Trei is only 14, orphaned and alone, when he first sees the flying men of the Islands. Taken in by his aunt and uncle, he is “sky-mad” by the time he meets his fierce cousin Araenè, who also has seemingly unattainable dreams. The Floating Islands place very strict constraints on women, and Araenè’s secret of donning boys’ clothing and disappearing into the streets creates a bond between the two teens.

A tragedy causes their worlds to get a little smaller and their paths to become infinitely tougher. Doors appear out of nowhere for Araenè, and through them she finds a possible future as a mage, a career only allowed for boys. Trei attains his ultimate dream of becoming a kajurai—a flying man—only to have his life threatened by an invading army. The young cousins find that their special gifts may be the only way to save the Floating Islands from disappearing forever.
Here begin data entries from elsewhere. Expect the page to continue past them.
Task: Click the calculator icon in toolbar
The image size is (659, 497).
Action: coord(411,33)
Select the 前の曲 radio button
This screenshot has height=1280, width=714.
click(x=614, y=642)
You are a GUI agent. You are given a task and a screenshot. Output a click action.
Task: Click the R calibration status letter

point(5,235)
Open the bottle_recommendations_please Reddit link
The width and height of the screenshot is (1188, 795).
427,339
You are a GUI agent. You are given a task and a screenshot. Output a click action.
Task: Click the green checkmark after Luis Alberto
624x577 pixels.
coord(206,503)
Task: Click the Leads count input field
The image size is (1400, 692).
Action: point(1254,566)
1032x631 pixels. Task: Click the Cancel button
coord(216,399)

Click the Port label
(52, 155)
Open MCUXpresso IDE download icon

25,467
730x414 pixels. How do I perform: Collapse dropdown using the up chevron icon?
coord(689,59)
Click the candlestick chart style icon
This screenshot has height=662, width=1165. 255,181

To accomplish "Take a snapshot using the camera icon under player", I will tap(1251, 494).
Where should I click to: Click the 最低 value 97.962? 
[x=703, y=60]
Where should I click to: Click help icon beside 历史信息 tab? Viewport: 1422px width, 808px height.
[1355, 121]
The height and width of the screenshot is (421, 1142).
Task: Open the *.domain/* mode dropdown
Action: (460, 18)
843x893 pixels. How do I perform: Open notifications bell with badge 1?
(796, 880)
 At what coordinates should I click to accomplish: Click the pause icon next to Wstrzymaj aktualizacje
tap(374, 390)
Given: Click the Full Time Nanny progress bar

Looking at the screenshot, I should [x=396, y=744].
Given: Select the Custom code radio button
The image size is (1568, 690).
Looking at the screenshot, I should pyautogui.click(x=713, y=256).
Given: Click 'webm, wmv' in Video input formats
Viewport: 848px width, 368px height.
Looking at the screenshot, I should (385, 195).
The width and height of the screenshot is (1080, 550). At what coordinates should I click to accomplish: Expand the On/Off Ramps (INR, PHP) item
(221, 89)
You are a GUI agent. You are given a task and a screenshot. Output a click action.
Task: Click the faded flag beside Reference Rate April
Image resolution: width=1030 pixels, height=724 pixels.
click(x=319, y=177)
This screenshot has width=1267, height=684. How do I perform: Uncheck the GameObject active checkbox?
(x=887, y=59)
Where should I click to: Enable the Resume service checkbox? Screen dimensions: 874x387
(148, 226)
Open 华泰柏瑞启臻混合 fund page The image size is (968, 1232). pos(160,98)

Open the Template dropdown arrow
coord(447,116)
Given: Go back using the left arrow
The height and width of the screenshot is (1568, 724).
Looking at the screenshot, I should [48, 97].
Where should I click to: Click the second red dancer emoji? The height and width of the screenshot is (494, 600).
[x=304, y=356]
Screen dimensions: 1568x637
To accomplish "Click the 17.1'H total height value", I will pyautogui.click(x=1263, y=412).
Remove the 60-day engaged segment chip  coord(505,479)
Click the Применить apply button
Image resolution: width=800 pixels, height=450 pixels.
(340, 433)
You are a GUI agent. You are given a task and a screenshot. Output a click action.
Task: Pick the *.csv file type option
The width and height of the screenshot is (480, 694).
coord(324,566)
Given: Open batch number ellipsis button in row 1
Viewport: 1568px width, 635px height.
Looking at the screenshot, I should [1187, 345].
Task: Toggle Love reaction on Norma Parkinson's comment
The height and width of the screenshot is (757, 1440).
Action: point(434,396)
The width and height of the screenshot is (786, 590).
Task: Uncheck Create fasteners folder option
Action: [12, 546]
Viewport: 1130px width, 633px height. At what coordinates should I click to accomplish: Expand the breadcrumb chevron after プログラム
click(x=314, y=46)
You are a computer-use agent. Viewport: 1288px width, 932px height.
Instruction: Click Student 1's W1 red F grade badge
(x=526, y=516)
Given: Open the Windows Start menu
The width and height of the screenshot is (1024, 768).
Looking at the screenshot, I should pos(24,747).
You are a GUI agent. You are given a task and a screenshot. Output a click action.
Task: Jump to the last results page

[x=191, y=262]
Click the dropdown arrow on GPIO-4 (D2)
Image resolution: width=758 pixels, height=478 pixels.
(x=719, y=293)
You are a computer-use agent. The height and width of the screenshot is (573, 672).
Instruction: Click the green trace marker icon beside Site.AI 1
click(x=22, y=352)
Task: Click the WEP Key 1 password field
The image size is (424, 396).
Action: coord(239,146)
In The Floating Islands, Rachel Neumeier creates a world with special wings designed for the flight of men and stone orbs that deliver magic in the form of flavors and spices. The rich details of Neumeier’s fantasy appear with the same ease with which the Islands seem to hover over the ocean, and the alternating voices of Trei and Araenè swap back and forth like the changing of trade winds. Young readers will find this book a delicious feast of geographies, histories, magic and flavors, and this reader certainly hopes there will be a sequel.

 

Imagine a place so wild and fantastical that even the characters who inhabit this strange world can lose themselves in the magic around them. These are the Floating Islands, held above the seas by the power of invisible dragons. Trei is only 14, orphaned and…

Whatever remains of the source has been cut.